* WHAT IS BEING ASKED:
Reproduce the listing below character for character; drop every image.

☆ ☆ ☆ ☆ ☆ ☆ ☆

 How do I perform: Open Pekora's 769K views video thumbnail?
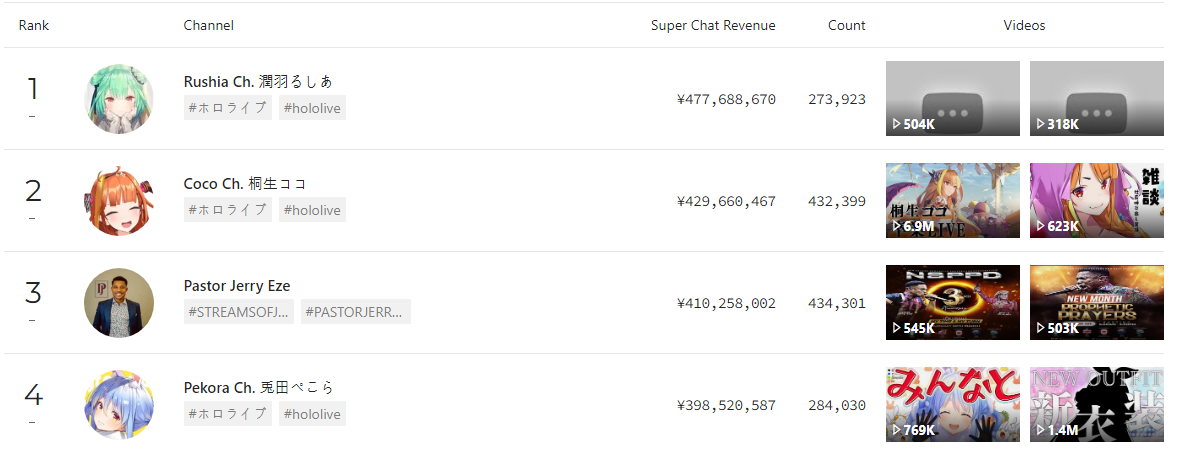tap(952, 404)
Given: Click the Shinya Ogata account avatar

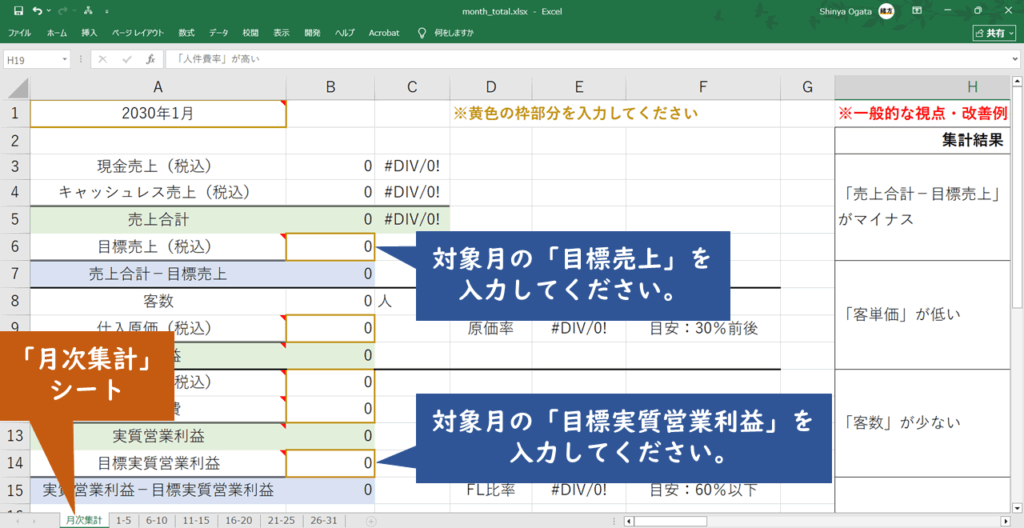Looking at the screenshot, I should [886, 11].
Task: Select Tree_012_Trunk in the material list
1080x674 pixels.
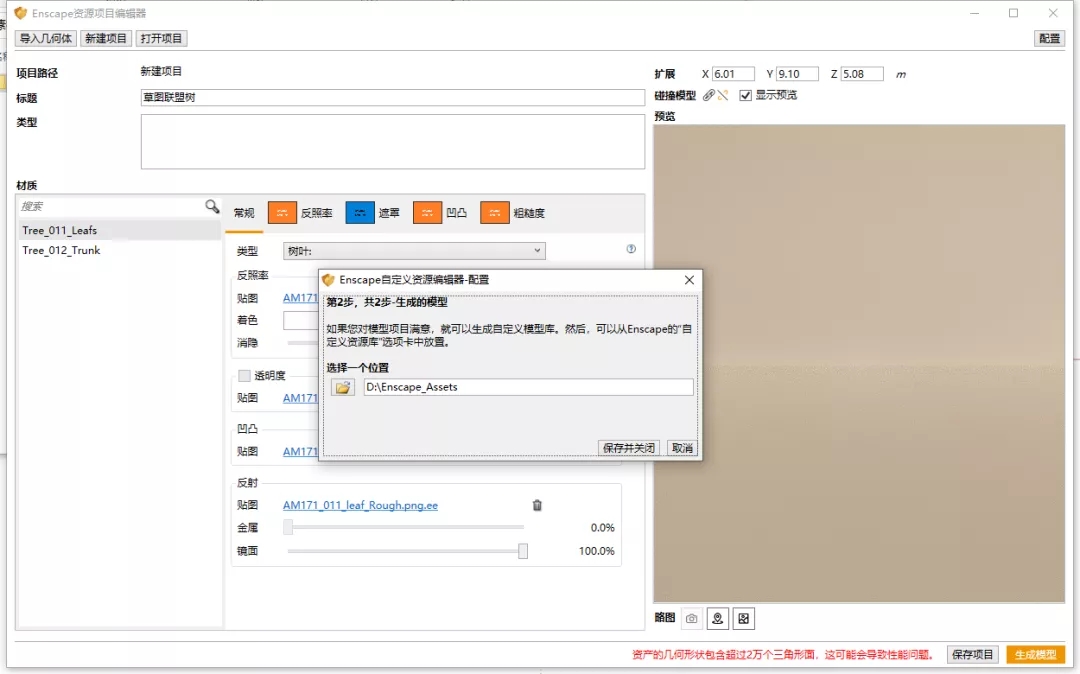Action: pos(61,250)
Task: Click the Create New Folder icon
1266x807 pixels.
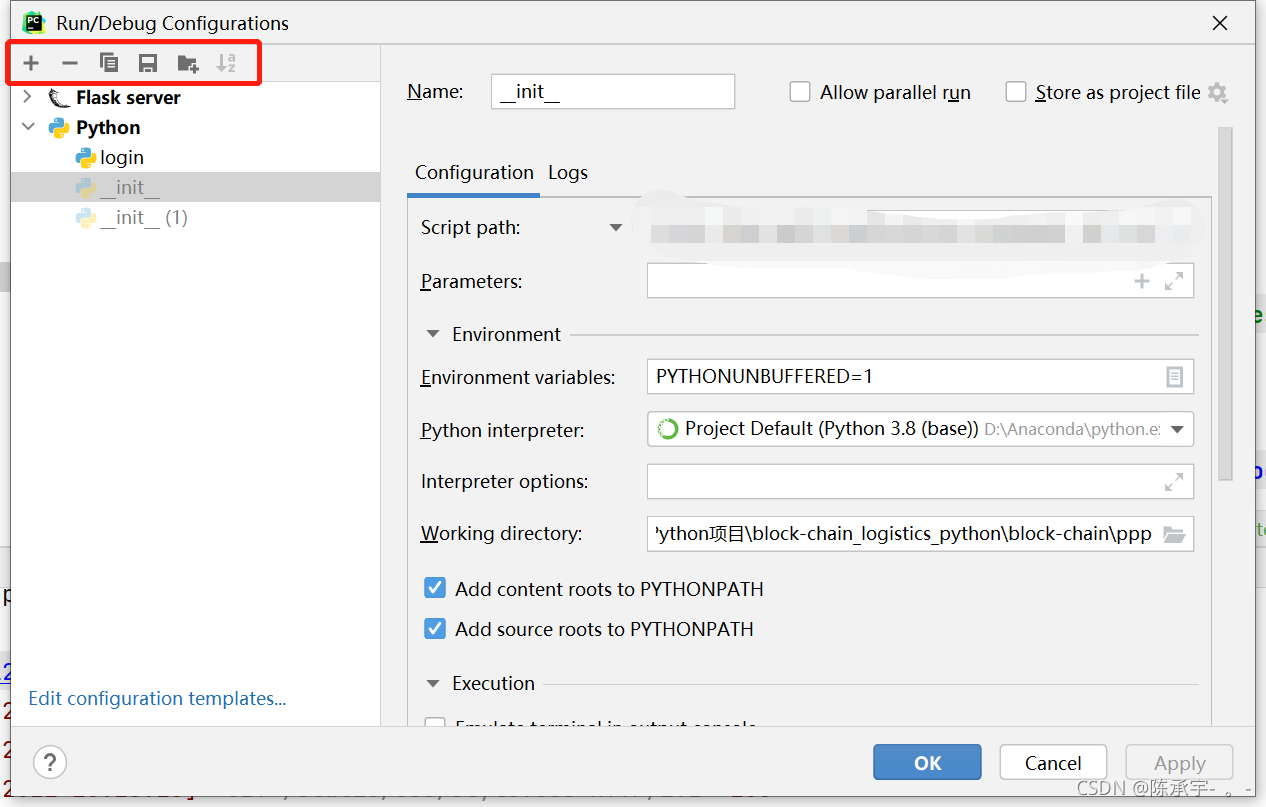Action: pyautogui.click(x=187, y=64)
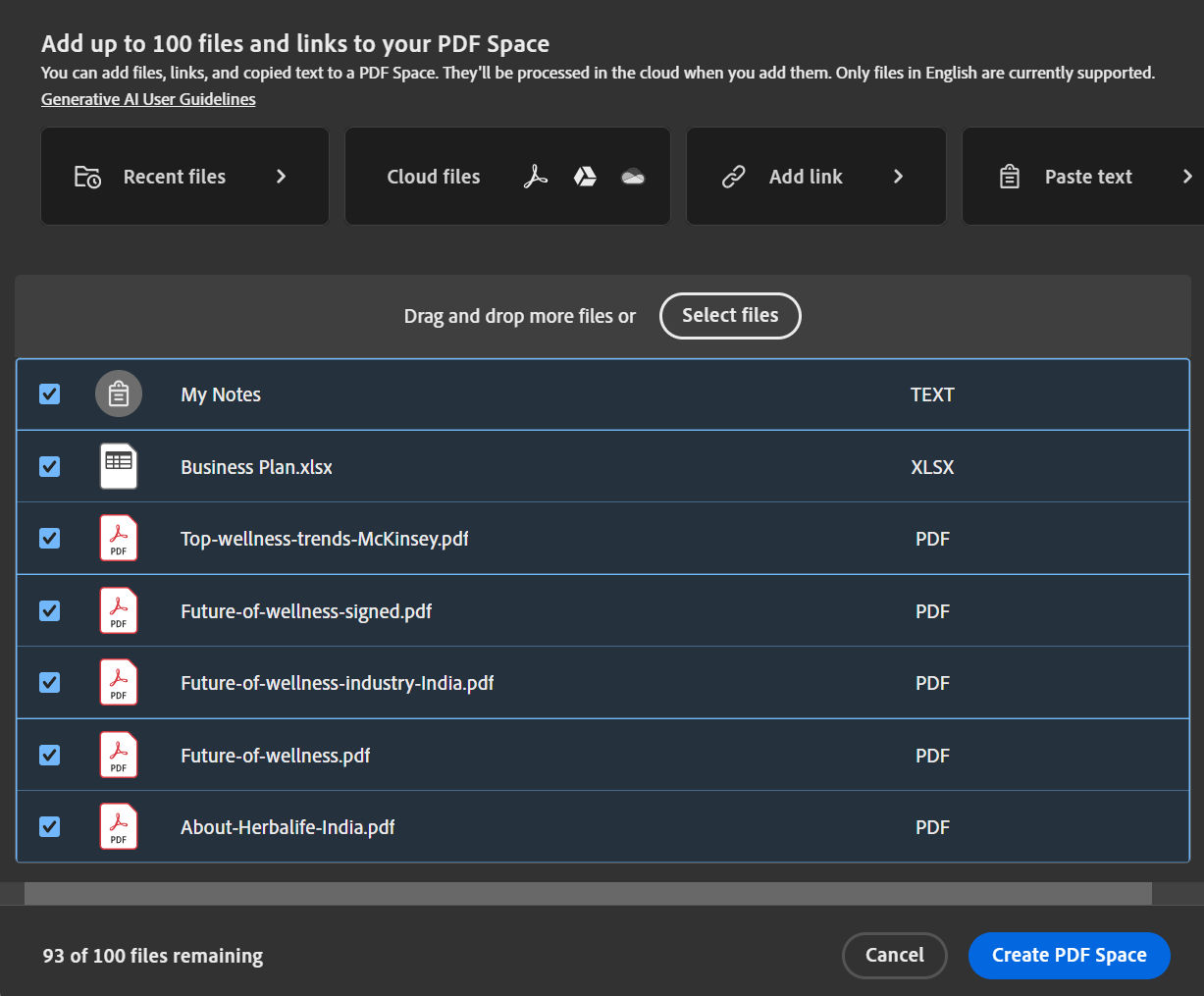Open Generative AI User Guidelines link

point(148,99)
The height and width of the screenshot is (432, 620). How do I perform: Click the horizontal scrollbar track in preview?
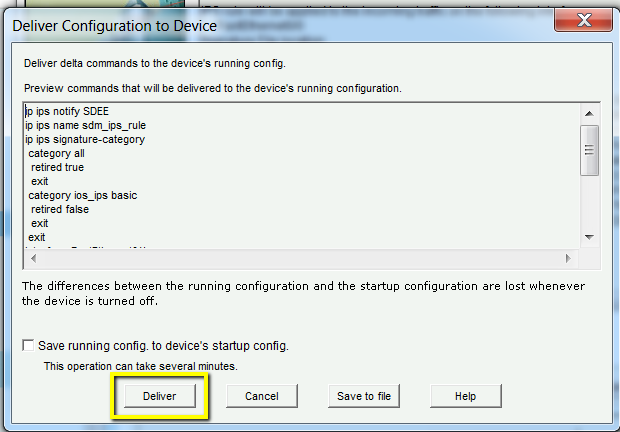click(300, 258)
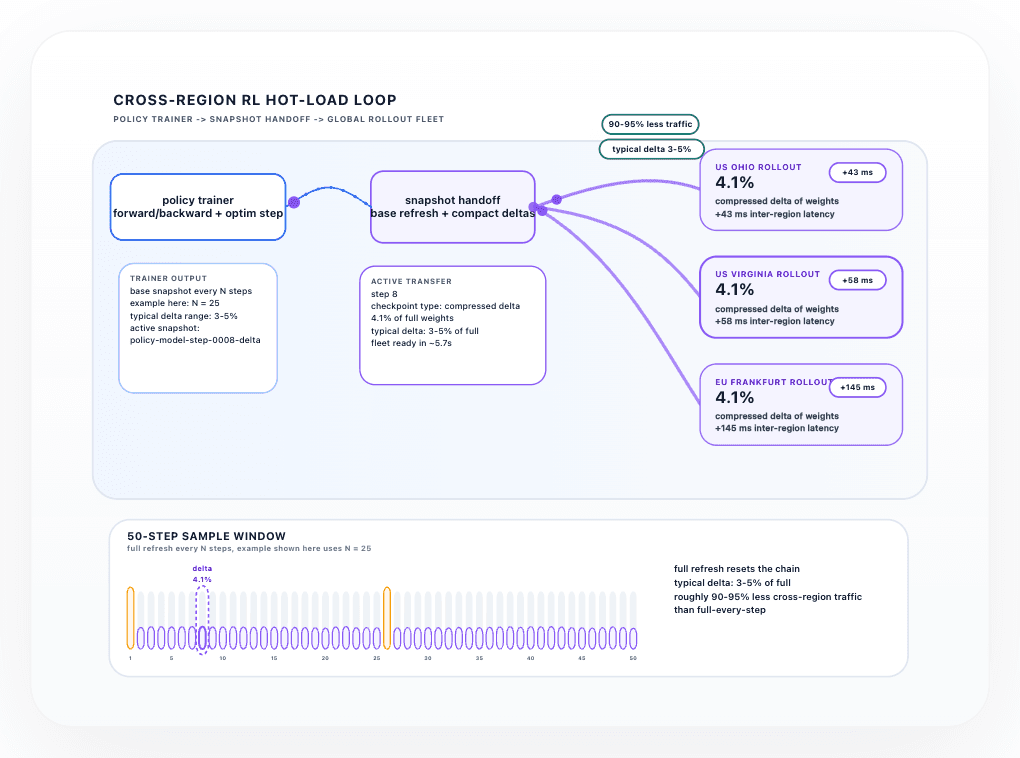Click the dot on policy trainer connector
Viewport: 1020px width, 758px height.
(294, 202)
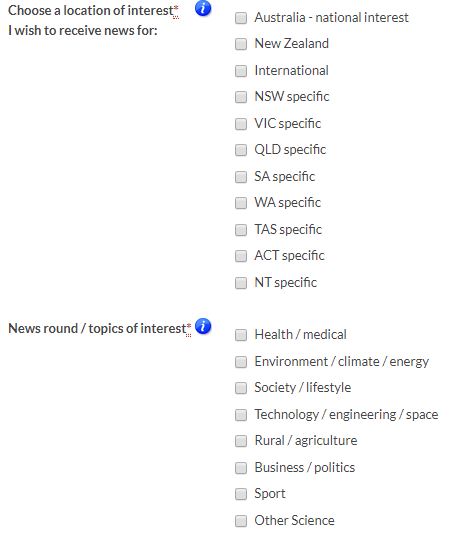Check Technology / engineering / space topic
The width and height of the screenshot is (453, 537).
point(241,415)
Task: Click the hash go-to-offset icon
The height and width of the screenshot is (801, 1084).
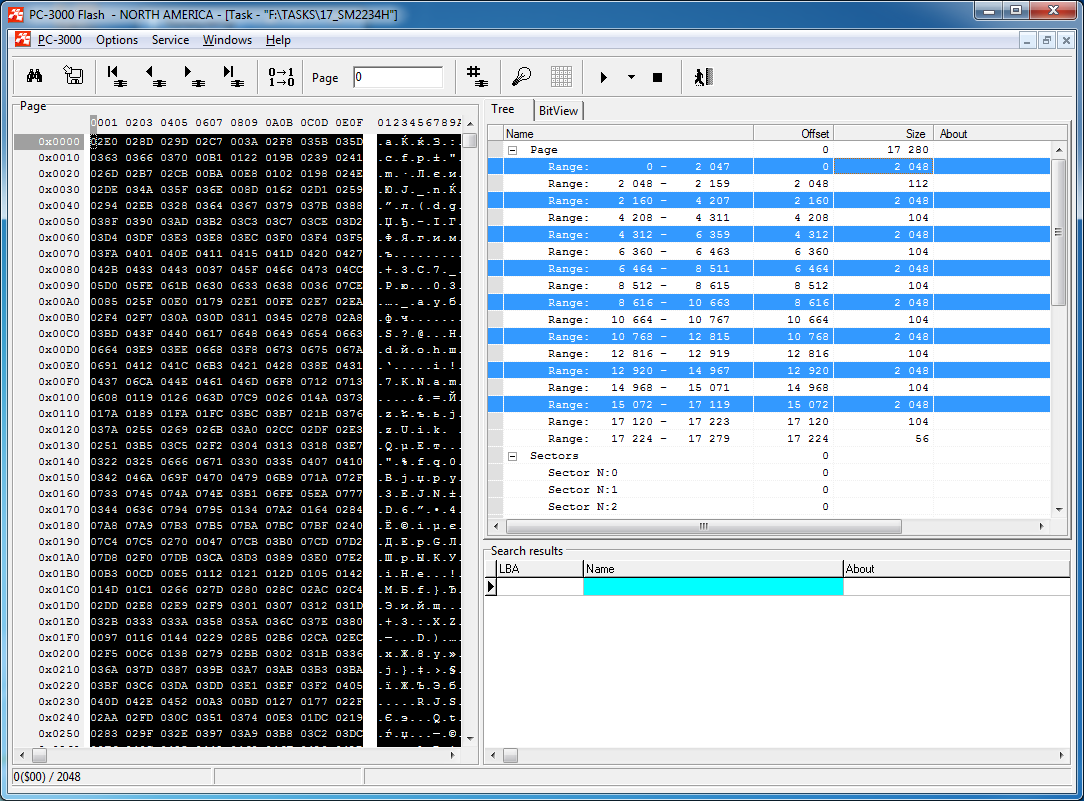Action: [x=476, y=77]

☆ ☆ ☆ ☆ ☆ ☆ ☆

* SOLUTION TO THE PROBLEM:
 How do I perform: Open Pekora's 769K views video thumbnail?
tap(952, 404)
Given: Click the Shinya Ogata account avatar

Looking at the screenshot, I should [886, 11].
Task: Select Tree_012_Trunk in the material list
1080x674 pixels.
Action: pos(61,250)
Task: Click the Create New Folder icon
1266x807 pixels.
Action: pyautogui.click(x=187, y=64)
Open Generative AI User Guidelines link

point(148,99)
The height and width of the screenshot is (432, 620). How do I perform: Click the horizontal scrollbar track in preview?
click(300, 258)
Click the dot on policy trainer connector
Viewport: 1020px width, 758px height.
(294, 202)
Check Technology / engineering / space topic
The width and height of the screenshot is (453, 537).
point(241,415)
Task: Click the hash go-to-offset icon
The height and width of the screenshot is (801, 1084).
Action: [x=476, y=77]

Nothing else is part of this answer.